The two grandparents Gerhard is a Jew, a professional man and a communist. He flees Germany and settles in France where he becomes a member of the resistance. After the war he returns to the Eastern Zone of occupied Germany where he is viewed with suspicion. For Gerhard has a fatal flaw; he is an idealist and believes in democracy rather than dictatorship. It is this failure to embrace democratic left-wing ideologies that has resulted in virtually all communist experiments to ultimately fail. It destroyed the Spanish Republic in the 1930s and brought down Leon Blum’s ‘ popular front’ in France before the war, leading to one of history’s greatest betrayals, Vichy France. Indeed, Gerhard comments on the occasional disunity in the French resistance which, of course, almost brought about a minor civil war in post-war France.
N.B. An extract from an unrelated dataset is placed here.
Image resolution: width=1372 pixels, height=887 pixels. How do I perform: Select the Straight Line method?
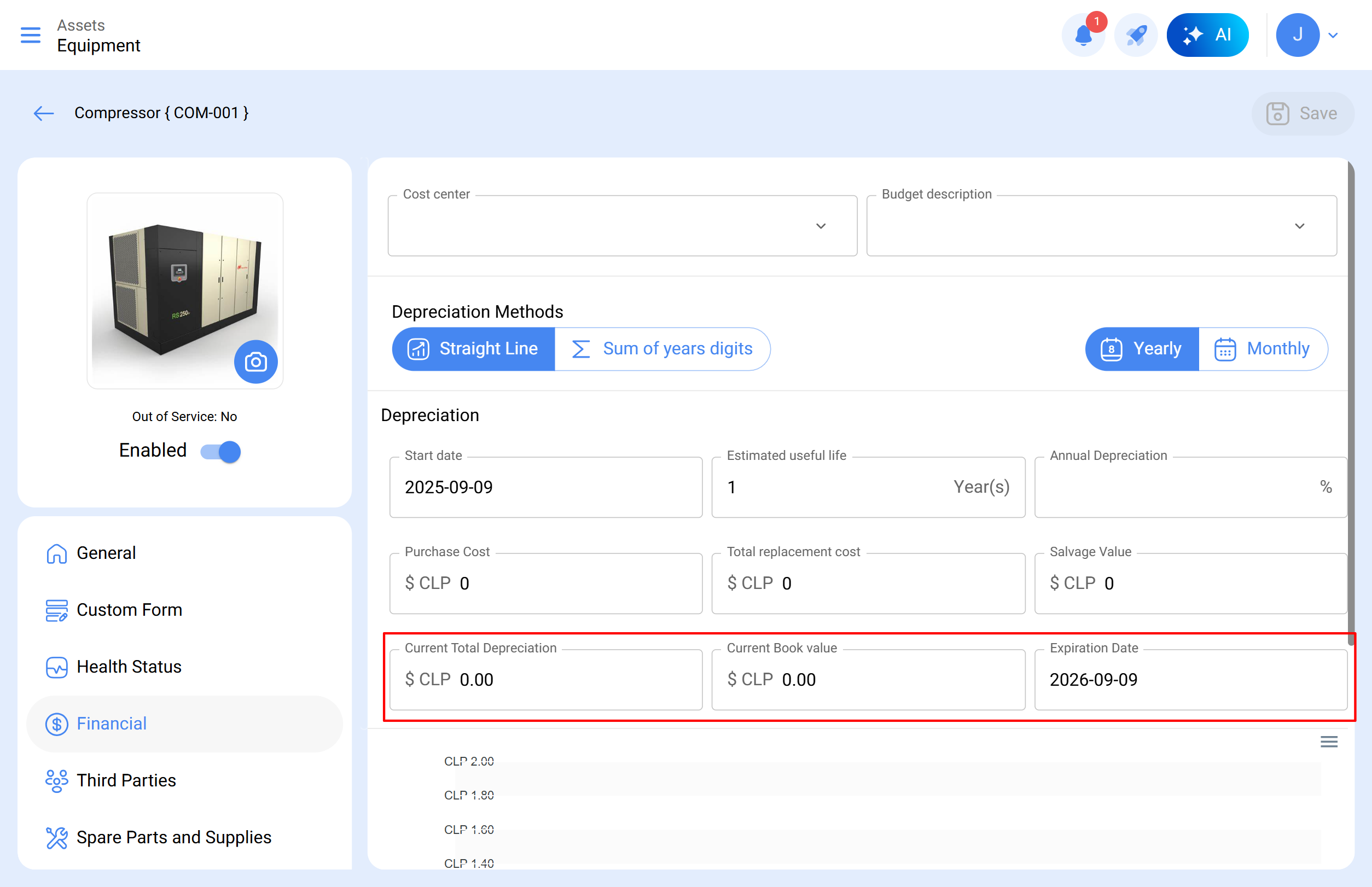click(474, 349)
The other grandparent, Werner, is a political opportunist and becomes part of the GDR because that’s where he returned to after the war after working on a prison farm in France. He became one of the millions of Germans trapped in the Eastern Zone of occupation. He makes the most of this and carves out a career for himself while Gerhard is often in trouble with the authorities for questioning policies, laws and practices. The GDR survived for forty years and this was in part because, despite constant criticism of the regime, the West was happy to let it. A divided Germany didn’t provide any kind of threat to world peace.
Eventually however, through Maxim’s interviews with his grandparents and parents, we learn of growing dissatisfaction from its citizens. The re-writing of history (just as in Nazi times), the attempts to control political thought, the surveillance state and the Stasi, the restrictions on travel and so on. We see, through the eyes of its citizens, the gradual decline of the GDR as an economic and political power.
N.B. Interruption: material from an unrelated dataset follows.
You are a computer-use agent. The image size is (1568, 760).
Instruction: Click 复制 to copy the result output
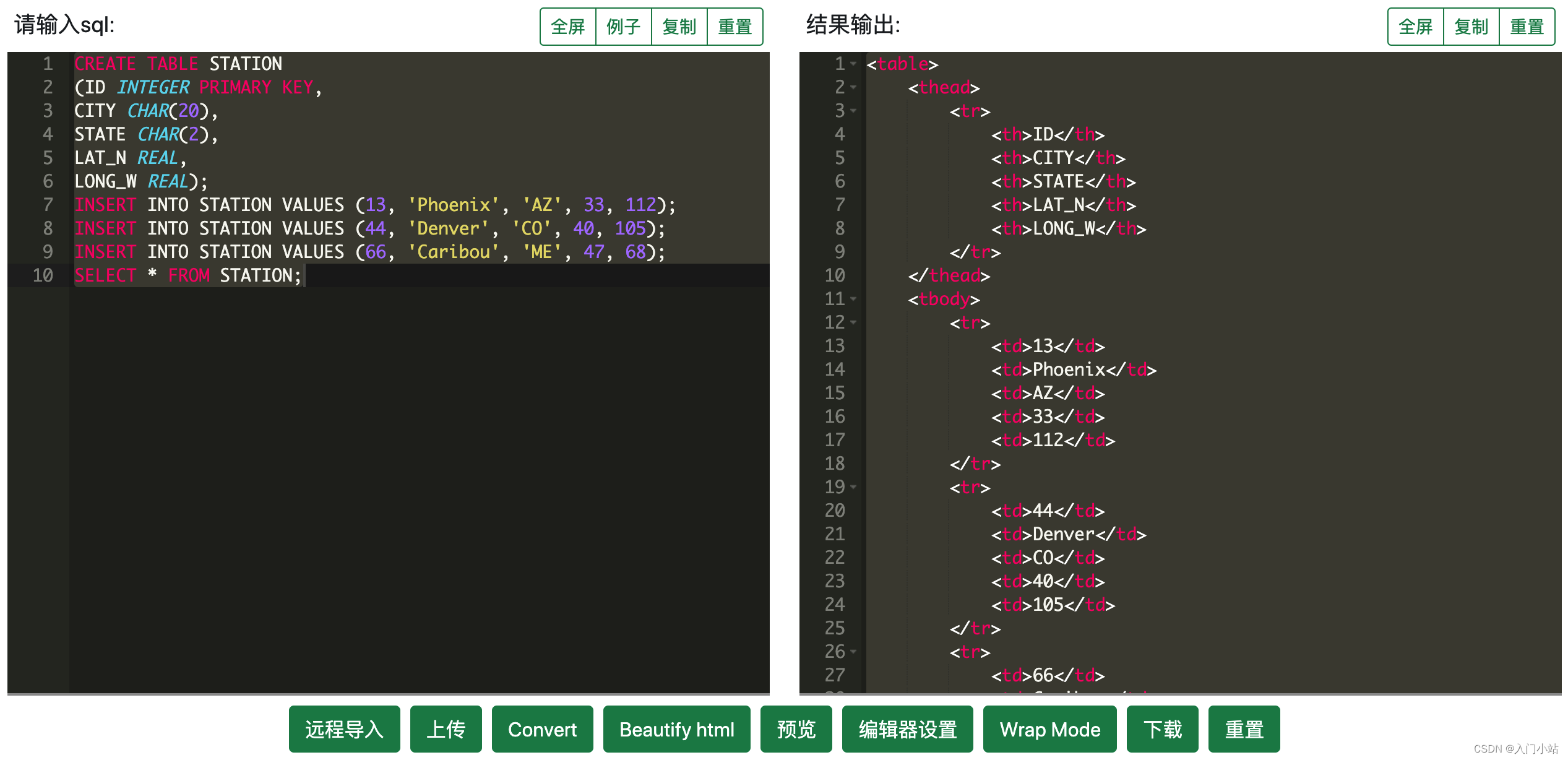(x=1471, y=27)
The final part of the book deals with those thrilling months which led to the collapse of the Soviet empire in Eastern Europe and, of course, the fall of the Berlin Wall. These events are brilliantly described by Leo who, in his late teens, is able to witness and take part in a momentous bloodless revolution which would change the lives of twenty million Germans for ever.
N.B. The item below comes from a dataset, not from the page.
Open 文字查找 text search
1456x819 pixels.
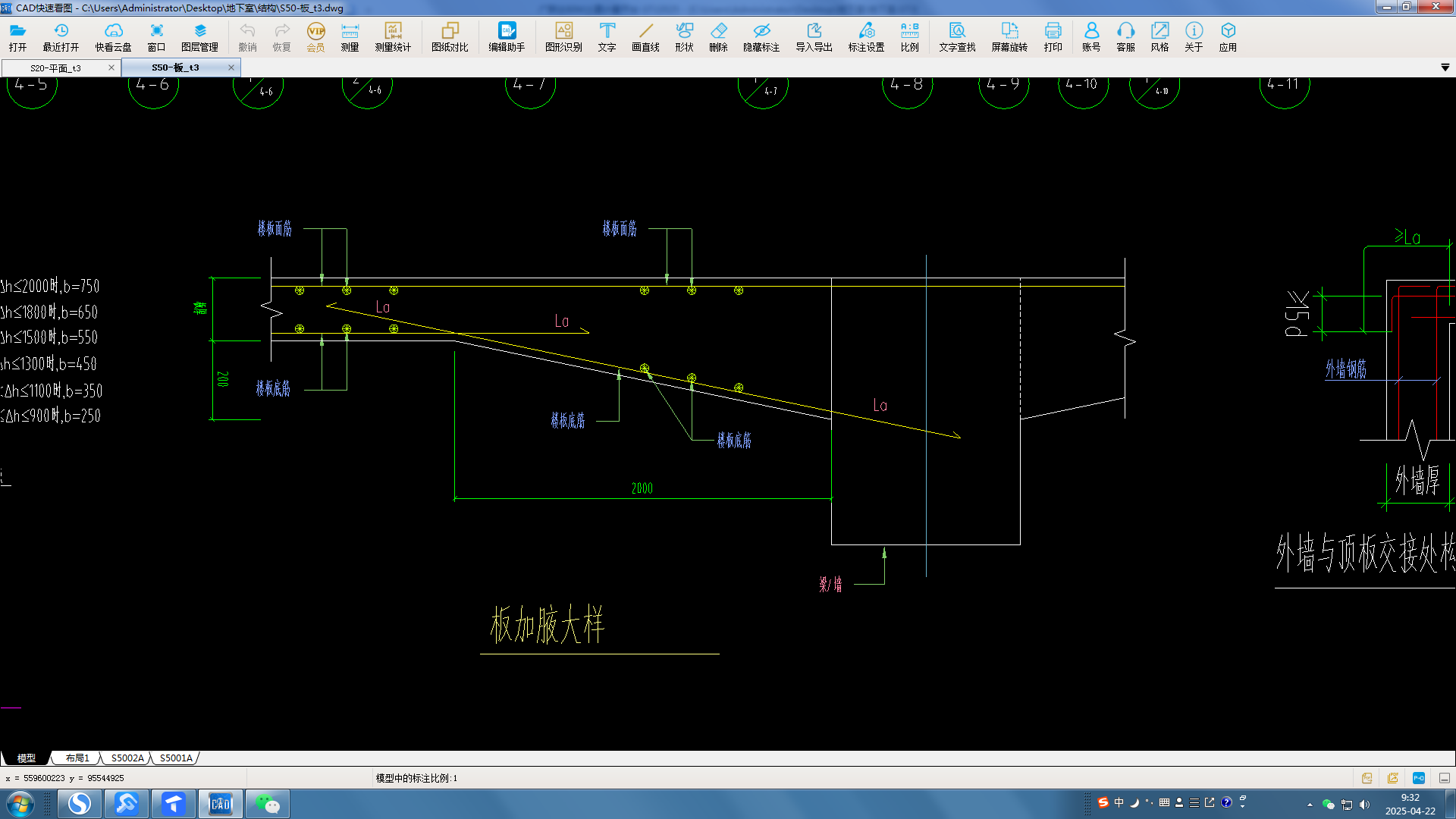957,36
This is a wonderful book, beautifully written (and translated) telling the tale of a country that existed for just forty years. Today, Germans approaching their mid-twenties will have been born after the fall of the Berlin Wall and, worryingly, some younger Germans may not realise the full significance of what happened in November 1989. They should read Red Love and watch its companion piece The Lives of Others, the finest film of the 21st. Century so that they may fully understand the dangers of political ideology attempting to seize control of the hearts and minds of citizens, backed not by consensus but by force.